▶ Text passage:
-- Start --
Do you think this campaign has changed ways to gain awareness through Twitter? Let us know in the comments.

The Strategy: Mega Awareness

For Norman, who led the campaign for Bully distributor The Weinstein Co., the strategy for Twitter boiled down to two words: Twitter Tuesday.

"The goal was to create an organic trending of #BullyMovie by a massive grassroots campaign, securing one million tweets within one day in a 24-hour period," Norman says of the March 27 campaign.

If it sounds like a lofty goal, and that's because it is: Norman says he spent a while researching just how to grow a campaign large enough to make a worldwide trending topic on the platform before realizing that there's no way to force a phenomenon. Instead, awareness of the desired scale would require rallying around the message of the movie: 13 million kids in America will be bullied this year, and 3 million of those kids will be absent from school due to the bullying they endure. Norman says that while he wasn't bullied as a child, he felt very sympathetic to and motivated by the cause.

"I watched hours of footage, and I was completely blown away from the amount of teen suicides in the world," Norman explains. "I was completely shocked."

It was this emotional resonance that also hit 17-year-old Michigan high school student Katy Butler, who says she'd seen the trailer and knew it had the potential to change the bullying she herself experienced.

"Bullying is such a personal issue for me that I was so excited for the movie to come out so kids could see it," Butler explains. "But then I saw that it was rated R."
-- End --
▶ Data extract:
-- Start --
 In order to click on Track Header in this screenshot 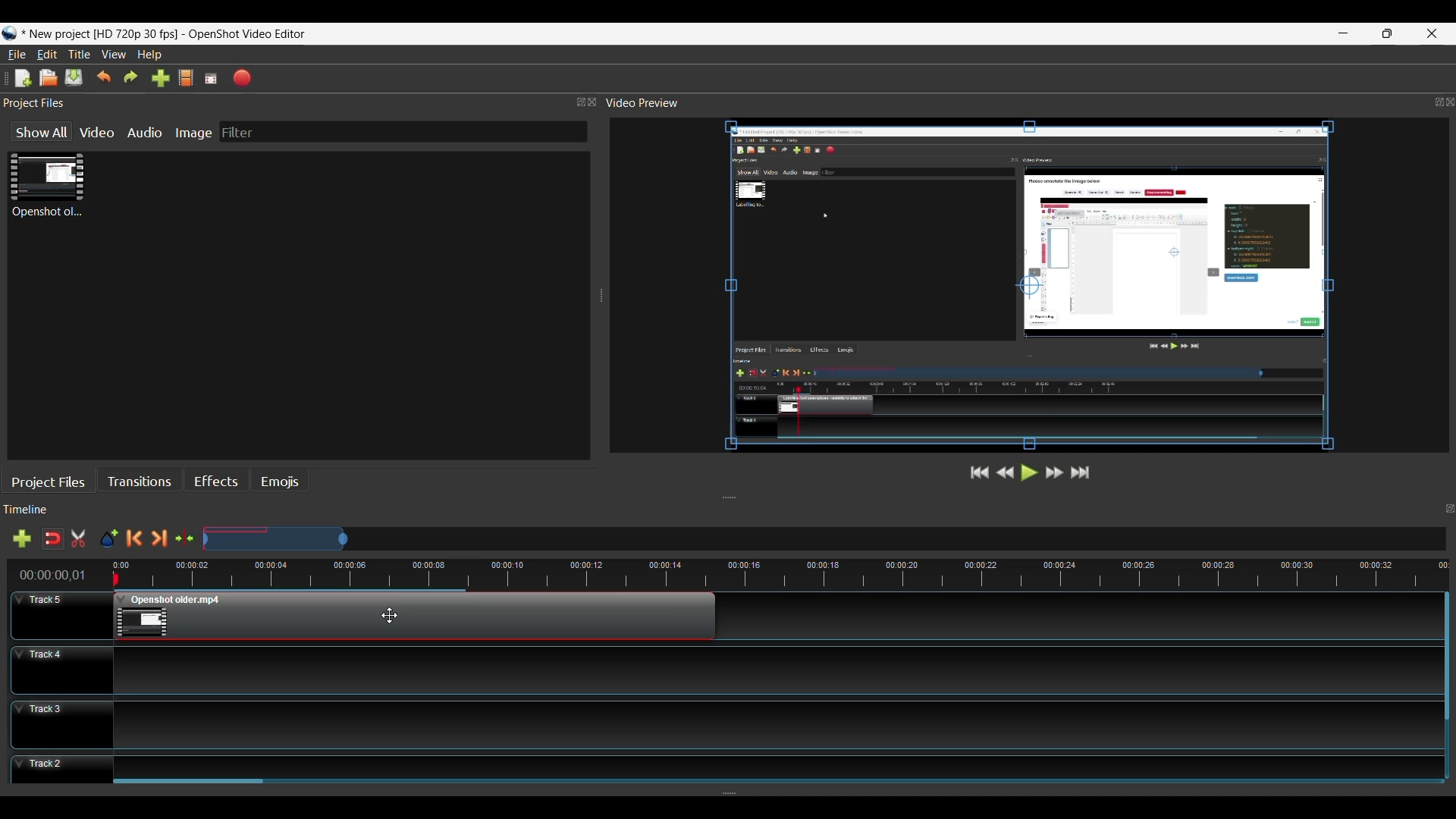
-- End --
▶ Tasks to complete:
**1.** Which figures in the Bully campaign passage are given in millions, and what does each one count?
**2.** Do these statements agree with the Bully campaign passage? Give yes or no for each, quoting the words that settle it.
(a) Norman was bullied as a child.
(b) The Twitter campaign took place on March 27.
(c) Katy Butler is a high school student in Michigan.
**3.** Transcribe the part of the Bully campaign passage that opens with the words containing "Do you think" and closes with "March 27 campaign.".
Rely only on the text about the Bully campaign, not on the data.

▶ Task-by-task results:
**1.**
- One million: the tweets the campaign aimed to secure within one day
- 13 million: the kids in America who will be bullied this year
- 3 million: the kids who will be absent from school because of the bullying they endure

**2.**
(a) No: "while he wasn't bullied as a child"
(b) Yes: "Norman says of the March 27 campaign"
(c) Yes: "17-year-old Michigan high school student Katy Butler"

**3.**
Do you think this campaign has changed ways to gain awareness through Twitter? Let us know in the comments.

The Strategy: Mega Awareness

For Norman, who led the campaign for Bully distributor The Weinstein Co., the strategy for Twitter boiled down to two words: Twitter Tuesday.

"The goal was to create an organic trending of #BullyMovie by a massive grassroots campaign, securing one million tweets within one day in a 24-hour period," Norman says of the March 27 campaign.